I know this is a little late, but figured I'd throw out some more info in case other people in the future would need it.
From Seattle to Mt. Vernon, a town about 20 miles east of Anacortes, you can take Amtrak. It runs twice daily, and allows roll-on bike service for an additional $5.
Or, if ya feel like saving some money, you can take a Sound Transit commuter bus from Seattle to Everett station. From there you can hop on a Skagit Transit Route 90X bus that runs during commute hours Mon-Fri:http://www.skagittransit.org/index.cfm?pageID=36727
The riding from the Mt. Vernon Station to Anacortes is pretty straightforward. West on SR 536 then west on SR 20 across the big bridge, then after bridge/casino get onto March Point Road (the exit right after the bridge). This will go on for a couple miles, then turn right after the Park n' Ride near the coffee place. You'll come across a rail-trail that will lead straight to downtown Anacortes and then it's a few more miles on SR 20 Spur to the ferry teminal to San Juans/Vancouver Island.
You could also take Skagit Transit buses from Mt. Vernon to Anacortes if you like, though you'll have to transfer. And the bus service is limited, so timing is crucial.
Riding north out of Seattle to Anacortes isn't the most thrilling thing, as I've done it once. I used the Interurban Trail north, which varies from decent to annoying. Then I used surface roads to Mulkilteo where I caught a ferry to South Whidbey Island and then rode up the island mostly using SR 525/20.

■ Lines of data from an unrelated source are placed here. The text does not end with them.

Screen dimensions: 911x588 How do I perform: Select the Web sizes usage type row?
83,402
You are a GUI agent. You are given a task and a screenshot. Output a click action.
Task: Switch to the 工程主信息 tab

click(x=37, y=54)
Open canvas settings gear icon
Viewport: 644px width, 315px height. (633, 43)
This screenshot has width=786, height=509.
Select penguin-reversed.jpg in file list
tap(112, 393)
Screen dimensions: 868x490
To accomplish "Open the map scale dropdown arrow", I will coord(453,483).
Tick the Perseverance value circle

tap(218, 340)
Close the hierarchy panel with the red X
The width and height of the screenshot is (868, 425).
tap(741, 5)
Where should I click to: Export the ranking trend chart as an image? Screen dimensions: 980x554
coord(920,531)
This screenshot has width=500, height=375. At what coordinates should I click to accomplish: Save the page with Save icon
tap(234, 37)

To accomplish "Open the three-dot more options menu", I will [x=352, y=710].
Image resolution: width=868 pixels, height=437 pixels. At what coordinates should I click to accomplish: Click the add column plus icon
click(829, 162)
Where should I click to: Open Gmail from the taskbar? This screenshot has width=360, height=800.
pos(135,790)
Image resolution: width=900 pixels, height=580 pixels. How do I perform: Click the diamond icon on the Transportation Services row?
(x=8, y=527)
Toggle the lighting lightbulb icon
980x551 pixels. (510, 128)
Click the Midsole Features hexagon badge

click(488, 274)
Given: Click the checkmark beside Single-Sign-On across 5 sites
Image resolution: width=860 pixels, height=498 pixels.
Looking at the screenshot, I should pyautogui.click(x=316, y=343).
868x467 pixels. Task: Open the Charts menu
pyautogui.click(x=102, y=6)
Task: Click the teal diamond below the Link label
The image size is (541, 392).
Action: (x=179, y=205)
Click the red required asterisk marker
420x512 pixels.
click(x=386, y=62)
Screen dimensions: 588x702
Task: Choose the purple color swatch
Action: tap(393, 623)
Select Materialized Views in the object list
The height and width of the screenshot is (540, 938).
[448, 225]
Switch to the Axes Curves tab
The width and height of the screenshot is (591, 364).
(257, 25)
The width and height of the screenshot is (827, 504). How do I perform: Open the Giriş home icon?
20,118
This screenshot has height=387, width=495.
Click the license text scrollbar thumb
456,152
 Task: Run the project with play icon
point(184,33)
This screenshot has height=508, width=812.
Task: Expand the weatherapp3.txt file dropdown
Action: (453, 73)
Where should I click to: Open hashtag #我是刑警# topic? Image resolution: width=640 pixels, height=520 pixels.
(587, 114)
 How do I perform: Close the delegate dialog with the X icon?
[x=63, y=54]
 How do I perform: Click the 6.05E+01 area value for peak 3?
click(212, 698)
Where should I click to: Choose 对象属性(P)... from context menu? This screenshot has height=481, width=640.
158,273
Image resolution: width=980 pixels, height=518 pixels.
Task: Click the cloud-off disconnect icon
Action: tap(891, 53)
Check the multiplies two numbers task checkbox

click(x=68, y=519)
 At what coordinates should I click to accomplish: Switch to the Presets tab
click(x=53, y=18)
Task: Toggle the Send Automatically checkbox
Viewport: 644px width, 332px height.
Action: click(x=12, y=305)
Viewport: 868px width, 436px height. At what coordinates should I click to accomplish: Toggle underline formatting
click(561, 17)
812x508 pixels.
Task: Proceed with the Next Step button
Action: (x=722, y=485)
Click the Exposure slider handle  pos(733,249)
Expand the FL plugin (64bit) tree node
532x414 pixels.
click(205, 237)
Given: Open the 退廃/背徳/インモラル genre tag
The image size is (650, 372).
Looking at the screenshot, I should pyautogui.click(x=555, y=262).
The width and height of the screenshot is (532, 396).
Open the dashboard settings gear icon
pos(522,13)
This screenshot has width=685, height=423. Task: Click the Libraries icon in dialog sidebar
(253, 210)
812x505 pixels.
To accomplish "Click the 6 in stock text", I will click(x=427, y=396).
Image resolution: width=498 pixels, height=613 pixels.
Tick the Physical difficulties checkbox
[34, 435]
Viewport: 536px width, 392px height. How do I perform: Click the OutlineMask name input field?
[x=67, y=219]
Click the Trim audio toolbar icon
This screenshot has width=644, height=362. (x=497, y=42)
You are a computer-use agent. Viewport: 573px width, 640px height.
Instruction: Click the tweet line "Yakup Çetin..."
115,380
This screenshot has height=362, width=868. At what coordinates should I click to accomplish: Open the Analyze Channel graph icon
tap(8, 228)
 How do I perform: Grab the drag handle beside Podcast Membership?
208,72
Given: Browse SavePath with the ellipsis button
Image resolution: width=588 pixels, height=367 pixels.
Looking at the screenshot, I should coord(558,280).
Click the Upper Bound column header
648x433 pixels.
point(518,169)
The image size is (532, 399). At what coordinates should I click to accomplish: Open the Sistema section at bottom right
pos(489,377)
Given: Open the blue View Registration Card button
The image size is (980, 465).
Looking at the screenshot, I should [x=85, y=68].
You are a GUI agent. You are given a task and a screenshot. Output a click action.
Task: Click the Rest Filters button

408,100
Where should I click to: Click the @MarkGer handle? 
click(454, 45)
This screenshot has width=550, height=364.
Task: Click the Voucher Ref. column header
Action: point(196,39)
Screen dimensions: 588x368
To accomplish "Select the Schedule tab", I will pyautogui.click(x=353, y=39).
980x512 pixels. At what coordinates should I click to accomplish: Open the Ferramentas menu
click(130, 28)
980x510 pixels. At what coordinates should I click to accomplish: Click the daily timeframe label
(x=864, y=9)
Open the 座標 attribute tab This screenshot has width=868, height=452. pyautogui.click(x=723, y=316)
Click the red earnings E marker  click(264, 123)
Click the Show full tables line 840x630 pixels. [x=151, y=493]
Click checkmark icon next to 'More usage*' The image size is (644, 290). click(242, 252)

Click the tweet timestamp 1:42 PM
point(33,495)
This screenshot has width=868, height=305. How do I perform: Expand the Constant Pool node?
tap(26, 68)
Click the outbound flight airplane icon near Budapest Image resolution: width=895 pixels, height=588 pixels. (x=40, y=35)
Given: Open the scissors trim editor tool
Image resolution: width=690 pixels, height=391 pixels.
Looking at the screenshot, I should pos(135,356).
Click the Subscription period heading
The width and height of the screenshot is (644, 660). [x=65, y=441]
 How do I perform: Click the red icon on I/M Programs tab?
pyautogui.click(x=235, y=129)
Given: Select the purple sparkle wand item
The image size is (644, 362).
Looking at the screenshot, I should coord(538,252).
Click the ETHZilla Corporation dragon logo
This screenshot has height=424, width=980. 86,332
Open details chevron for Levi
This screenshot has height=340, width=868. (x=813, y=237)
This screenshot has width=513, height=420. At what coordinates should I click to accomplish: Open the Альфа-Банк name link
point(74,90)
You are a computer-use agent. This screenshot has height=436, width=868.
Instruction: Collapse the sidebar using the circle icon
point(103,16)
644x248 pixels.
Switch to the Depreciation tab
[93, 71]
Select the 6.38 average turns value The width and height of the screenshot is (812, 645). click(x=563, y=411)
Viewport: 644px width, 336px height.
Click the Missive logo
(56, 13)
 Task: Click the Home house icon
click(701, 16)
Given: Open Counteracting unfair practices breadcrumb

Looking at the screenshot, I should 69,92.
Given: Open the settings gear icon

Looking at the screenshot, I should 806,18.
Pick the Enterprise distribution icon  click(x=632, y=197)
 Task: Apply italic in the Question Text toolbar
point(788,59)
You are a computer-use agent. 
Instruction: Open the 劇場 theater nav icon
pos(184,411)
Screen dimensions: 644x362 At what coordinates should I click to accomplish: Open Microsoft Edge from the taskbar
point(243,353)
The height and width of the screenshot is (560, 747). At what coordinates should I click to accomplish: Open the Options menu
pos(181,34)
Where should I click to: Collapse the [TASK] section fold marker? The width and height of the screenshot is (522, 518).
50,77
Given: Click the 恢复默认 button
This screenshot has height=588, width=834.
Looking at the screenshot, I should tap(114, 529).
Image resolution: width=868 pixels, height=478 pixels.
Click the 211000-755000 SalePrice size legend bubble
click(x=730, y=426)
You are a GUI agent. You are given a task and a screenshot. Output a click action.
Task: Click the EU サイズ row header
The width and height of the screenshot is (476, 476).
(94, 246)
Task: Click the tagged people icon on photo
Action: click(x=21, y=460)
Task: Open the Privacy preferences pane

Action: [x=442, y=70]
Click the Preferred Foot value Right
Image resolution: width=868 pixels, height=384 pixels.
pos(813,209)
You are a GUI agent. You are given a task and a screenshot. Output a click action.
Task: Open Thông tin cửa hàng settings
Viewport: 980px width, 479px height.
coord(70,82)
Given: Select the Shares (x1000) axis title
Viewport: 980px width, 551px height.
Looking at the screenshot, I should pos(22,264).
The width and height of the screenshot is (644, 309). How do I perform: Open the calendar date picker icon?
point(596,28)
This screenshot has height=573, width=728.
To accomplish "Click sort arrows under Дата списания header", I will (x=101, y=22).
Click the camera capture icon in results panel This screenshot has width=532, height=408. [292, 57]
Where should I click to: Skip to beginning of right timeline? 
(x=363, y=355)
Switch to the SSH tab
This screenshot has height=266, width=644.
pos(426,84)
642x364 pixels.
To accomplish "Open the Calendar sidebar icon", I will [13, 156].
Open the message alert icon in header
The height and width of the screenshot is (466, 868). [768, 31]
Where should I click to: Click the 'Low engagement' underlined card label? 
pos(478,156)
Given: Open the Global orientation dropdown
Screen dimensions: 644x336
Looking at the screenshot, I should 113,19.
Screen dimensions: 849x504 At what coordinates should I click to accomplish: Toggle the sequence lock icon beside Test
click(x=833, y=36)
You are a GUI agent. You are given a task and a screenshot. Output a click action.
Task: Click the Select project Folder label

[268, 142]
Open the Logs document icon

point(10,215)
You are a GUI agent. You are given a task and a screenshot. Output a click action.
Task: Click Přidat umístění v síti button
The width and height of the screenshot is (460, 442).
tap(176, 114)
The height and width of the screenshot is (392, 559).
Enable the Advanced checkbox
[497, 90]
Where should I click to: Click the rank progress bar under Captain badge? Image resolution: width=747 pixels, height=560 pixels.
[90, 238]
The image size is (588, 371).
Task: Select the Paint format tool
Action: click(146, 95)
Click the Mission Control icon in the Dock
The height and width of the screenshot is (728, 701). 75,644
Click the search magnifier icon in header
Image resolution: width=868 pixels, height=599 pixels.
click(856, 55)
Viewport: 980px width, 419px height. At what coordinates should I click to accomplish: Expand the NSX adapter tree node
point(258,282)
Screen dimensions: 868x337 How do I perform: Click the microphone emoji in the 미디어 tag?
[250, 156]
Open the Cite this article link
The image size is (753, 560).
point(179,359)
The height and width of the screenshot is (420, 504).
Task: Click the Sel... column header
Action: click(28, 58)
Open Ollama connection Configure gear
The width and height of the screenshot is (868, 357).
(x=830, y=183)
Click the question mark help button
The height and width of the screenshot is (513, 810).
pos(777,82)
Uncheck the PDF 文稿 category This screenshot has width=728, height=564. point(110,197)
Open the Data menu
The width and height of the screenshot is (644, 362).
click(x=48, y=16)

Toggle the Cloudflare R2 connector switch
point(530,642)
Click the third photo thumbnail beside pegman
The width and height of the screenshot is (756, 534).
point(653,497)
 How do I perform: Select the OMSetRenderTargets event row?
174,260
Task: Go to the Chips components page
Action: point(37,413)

I've never tried it, but the RSVP route brings you from Seattle to Burlington, just north of Mt. Vernon. It tracks to the east, so it's not the most direct route:http://shop.cascade.org/sites/default/files/RSVP-Route-Map-2011.pdf
Deception Pass is cool for camping. The south unit (Cranberry Lake) has hiker/biker camping spots. Watch out for the raccoons, though. (They can be a problem at many places on the coast.) North of the bridge is Bowman Bay campground (still part of Deception Pass S.P.) which I liked much better. There's no hiker-biker sites, but most spots offer a great view of the bay, and there was less noise from the nearby Naval Air Station. The drone of jets was omnipresent all night at the hiker-biker spots at Cranberry Lake.